Patel pointed to Cisco’s P200 chip and the Cisco 8223 routing system announced last October that will be at the heart of building Cisco-networked AI clusters.
“The G200 chip was for the scale out, because what’s happening now is these models are getting bigger where they don’t just fit within a single data center. You don’t have enough power to just pull into a single data center,” Patel said. “So now you need to have data centers that might be hundreds of kilometers apart, that operate like an ultra-cluster that are coherent. And so that requires a completely different chip architecture to make sure that you have capabilities like deep buffering and so on and so forth… You need to make sure that these data centers can be scaled across physical boundaries.”
“In addition, we are reaching the physical limits of copper and optics, and coherent optics especially are going to be extremely important as we go start building out this data center infrastructure. So that’s an area that you’re starting to see a tremendous amount of progress being made,” Patel said.
The second constraint is the AI trust deficit, Patel said. “We currently need to make sure that these systems are trusted by the people that are using them, because if you don’t trust these systems, you’ll never use them,” Patel said.
“This is the first time that security is actually becoming a prerequisite for adoption. In the past, you always ask the question whether you want to be secure, or you want to be productive. And those were kind of needs that offset each other,” Patel said. “We need to make sure that we trust not just using AI for cyber defense, but we trust AI itself,” Patel said.
The third constraint is the notion of a data gap.
AI models get trained on human-generated data that’s publicly available on the Internet, but “we’re running out,” Patel said. “And what you’re starting to see happen is synthetic data is getting to be extremely potent in training these models.” The highest data growth is that of machine-generated data, he said. “As agents get more and more prolific, and as you have these agents working 24/7, you will see continued amounts of acceleration and exponential growth on machine-generated data. At Cisco, it turns out we are the center of all of this stuff,” Patel said.
Patel also noted how AI programming has altered some of the software development going on inside the company.
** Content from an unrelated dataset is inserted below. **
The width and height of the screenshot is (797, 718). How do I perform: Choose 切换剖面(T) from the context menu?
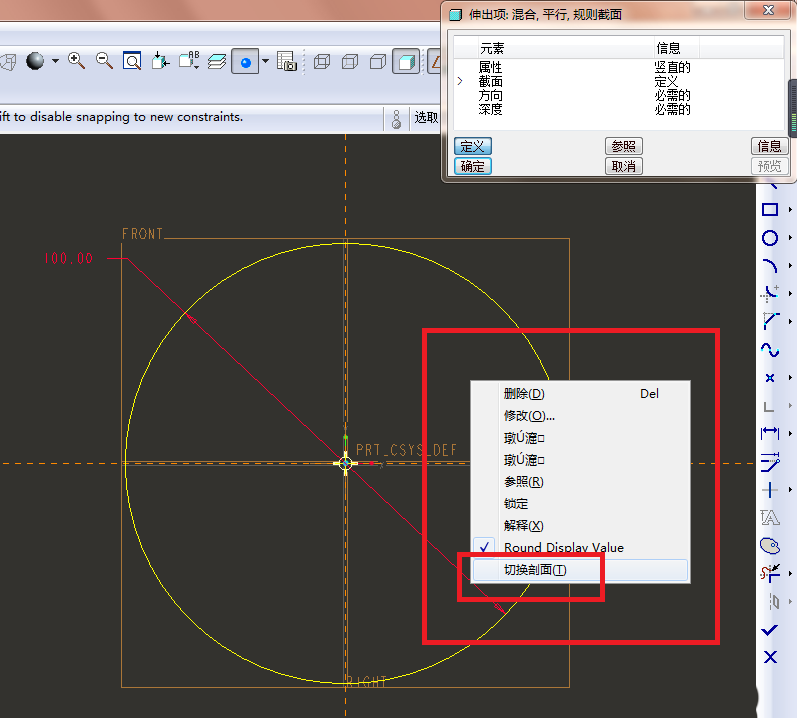click(x=534, y=570)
“It seemed like a far-fetched goal at the beginning of 2025, but now 70% of all AI products now being developed at Cisco are using code that’s generated by AI. I would say that within the year 2026, we will have at least close to a half a dozen products that’ll have 100% of the code written by AI rather than written by humans,” Patel said. “Humans will still have a very valuable role to play because they’re going to make sure that they’re writing specs and they’re making sure that they’re actually going out and reviewing the code. But the bottleneck is no longer going to be around the writing of the code activity. The bottleneck is going to be around the reading and reviewing of the code activity.”